- Hackers are stealing the employees’ user credentials for resale on criminal forums and marketplaces.
- A phishing site masquerading as a login page for the United Nations Unite Unity is used to trick the victims.
Security researchers have discovered a new phishing campaign that targets the United Nations staff. Through the campaign, the hackers are stealing employee credentials for reselling on criminal forums and marketplaces.
How does it work?
Researchers at Anomali Labs found that a phishing site masquerading as a login page for the United Nations Unite Identity was used to trick the victims. The UN Unite Identity is a single sign-on (SSO) application used by UN staff.

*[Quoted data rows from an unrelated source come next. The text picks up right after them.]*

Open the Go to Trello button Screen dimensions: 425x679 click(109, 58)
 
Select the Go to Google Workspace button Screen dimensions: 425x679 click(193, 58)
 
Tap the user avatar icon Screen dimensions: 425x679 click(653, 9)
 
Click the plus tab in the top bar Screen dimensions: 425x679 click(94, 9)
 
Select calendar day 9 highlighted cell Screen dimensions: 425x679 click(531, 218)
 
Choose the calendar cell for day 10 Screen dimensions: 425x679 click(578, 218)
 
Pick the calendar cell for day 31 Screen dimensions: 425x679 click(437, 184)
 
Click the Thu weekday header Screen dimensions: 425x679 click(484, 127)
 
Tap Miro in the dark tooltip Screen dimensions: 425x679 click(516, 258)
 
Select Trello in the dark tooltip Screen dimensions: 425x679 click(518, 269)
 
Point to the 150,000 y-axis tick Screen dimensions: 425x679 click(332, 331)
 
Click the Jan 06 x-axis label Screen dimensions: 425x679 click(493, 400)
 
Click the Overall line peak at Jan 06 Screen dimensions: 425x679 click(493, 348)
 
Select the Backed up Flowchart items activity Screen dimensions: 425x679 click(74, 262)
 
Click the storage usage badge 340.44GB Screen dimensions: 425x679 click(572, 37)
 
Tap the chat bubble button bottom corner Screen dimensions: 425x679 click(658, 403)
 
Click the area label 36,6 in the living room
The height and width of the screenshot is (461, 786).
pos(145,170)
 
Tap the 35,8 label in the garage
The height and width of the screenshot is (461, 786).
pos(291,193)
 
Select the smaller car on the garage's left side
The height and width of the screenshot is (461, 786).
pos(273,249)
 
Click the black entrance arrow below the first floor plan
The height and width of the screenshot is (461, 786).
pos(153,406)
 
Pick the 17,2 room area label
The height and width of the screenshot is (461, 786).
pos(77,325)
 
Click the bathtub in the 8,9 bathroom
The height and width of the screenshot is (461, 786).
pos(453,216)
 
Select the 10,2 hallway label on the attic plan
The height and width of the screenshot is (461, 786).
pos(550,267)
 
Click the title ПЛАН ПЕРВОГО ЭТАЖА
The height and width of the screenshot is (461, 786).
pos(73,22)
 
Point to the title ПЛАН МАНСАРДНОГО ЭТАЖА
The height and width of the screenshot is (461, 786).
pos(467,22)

When visitors attempt to login into the fraudulent page, their browser is redirected to a bogus invitation for a film viewing at the Poland Embassy in Pyongyang.
The fake login page that bears a resemblance to the legitimate one has been found to be 'cloud[.]unite[.]un[.]org[.]docs-verify[.]com'.
“When navigating to the suspicious subdomain, users are displayed with a phishing site mimicking a United Nations’ Unite Identity login page. The phishing site requests users enter their email address ending in @un[.]org and Unite Identity password. The phishing page, a cloned version of the legitimate site, warns users of fake UN websites designed to steal usernames and passwords as well as provides a copy of the website address for the legitimate Unite Identity login page,” the researchers explained.
Domain and IP Address analysis
‘Whois’, a domain that lookups for domain registrant information, found that the ‘verify[.]com was registered with Malaysian Registrar and Hosting provider Shinjiru Technology Sdn Bhd on August 1, 2018. The parent domain and the associated IP addresses that are a part of the campaign resolved to the Malaysia-based IP address 111.90.142[.]52 belonging to Shinjiru Technology Sdn Bhd - which is the host for 33 total domains.
The researchers noted that, “A review of these 32 additional domains uncovered multiple suspect sites which include phishing sites targeting Visa Vanilla Gift Cards, Caixa Bank of London, and First Texas Bank.”